Defense attorneys argued that family members of the deceased individuals had not wanted aggressive treatment for the bedsores, and that physicians had not deemed it necessary to transfer the residents to a nursing home capable of more intensive medical treatment.
Though disappointed by the dismissal, Centre County Assistant District Attorney Karen Arnold said the neglect law was still valuable. "There's no more debate that it has to be an act of commission rather than omission" to charge someone, she said, and the law made possible a prior conviction in Centre County of an individual who was paid to care for someone who died with severe bed sores.
Zappala noted that one reason the Atrium case was his first nursing home prosecution during six years in office is that most elder abuse occurs in someone's home, rather than in an institution.
Of the nearly 1,500 reports of neglect and abuse investigated annually by protective service workers for the Allegheny County Area Agency on Aging, 18.5 percent involved nursing homes and 5 percent concerned personal-care homes in 2001-02, said Kurt Emmerling, bureau chief of safety for the agency.
Fewer than one in five of all such reports is substantiated, he said, and a minority of those involve the type of harm that leads the agency to contact police officials for possible prosecution.
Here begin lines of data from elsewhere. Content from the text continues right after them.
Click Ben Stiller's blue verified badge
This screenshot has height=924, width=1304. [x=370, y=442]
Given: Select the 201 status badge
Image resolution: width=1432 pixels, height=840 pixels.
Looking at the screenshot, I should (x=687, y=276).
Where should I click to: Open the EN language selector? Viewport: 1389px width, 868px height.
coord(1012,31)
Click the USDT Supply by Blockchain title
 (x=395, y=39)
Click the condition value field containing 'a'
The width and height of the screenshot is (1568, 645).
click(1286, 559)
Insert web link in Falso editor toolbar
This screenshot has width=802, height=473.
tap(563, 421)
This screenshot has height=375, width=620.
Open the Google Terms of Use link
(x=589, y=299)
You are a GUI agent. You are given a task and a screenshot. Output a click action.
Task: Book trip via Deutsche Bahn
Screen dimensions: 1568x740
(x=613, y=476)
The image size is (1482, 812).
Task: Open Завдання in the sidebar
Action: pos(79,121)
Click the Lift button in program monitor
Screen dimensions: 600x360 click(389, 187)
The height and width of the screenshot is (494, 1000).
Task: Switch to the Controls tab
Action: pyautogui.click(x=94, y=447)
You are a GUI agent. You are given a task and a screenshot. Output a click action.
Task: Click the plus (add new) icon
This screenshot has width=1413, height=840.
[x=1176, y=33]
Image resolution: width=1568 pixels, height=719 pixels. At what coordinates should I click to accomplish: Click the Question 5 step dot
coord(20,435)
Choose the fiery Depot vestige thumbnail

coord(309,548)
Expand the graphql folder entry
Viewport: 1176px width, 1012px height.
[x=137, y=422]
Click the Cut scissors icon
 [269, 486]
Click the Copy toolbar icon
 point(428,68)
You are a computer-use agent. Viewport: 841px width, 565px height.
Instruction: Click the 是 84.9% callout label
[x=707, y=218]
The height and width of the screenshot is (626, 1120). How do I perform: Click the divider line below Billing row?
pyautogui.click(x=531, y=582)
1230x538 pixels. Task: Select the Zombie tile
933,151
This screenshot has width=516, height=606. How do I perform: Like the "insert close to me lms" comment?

To increase the likelihood of prosecution of cases that merit it, Zappala said he might assign an assistant district attorney and a detective to assist the Area Agency on Aging in such cases. Emmerling said he welcomed increased interaction with law enforcement officials, something he credited Zappala with already prompting informally in recent weeks.
"We need to work better to learn from one another and communicate more effectively" with law enforcement officials, Emmerling said. "According to reports put out by the state, that's an area in which almost all protective services units need to improve."
But no one's sure how many cases exist that could rise to the level of criminal prosecution. The Pennsylvania Department of Health often sanctions nursing homes for care problems that lead to the injury or death of patients, and the state Department of Public Welfare does so for personal care homes.
Most such cases are ignored by prosecutors, whose standards for seeking legal punishment are different. In Atrium's case an unusual death, routinely deficient care conditions and managers who allegedly tried to cover it up combined to get authorities' attention.
It's the kind of case that could become more frequent in court locally, if other facilities fail to maintain standards.
"Nursing homes are big business, and often people are viewed as moneymaking units," Zappala said. "But our seniors are community assets, not liabilities or moneymakers. They deserve to be treated that way."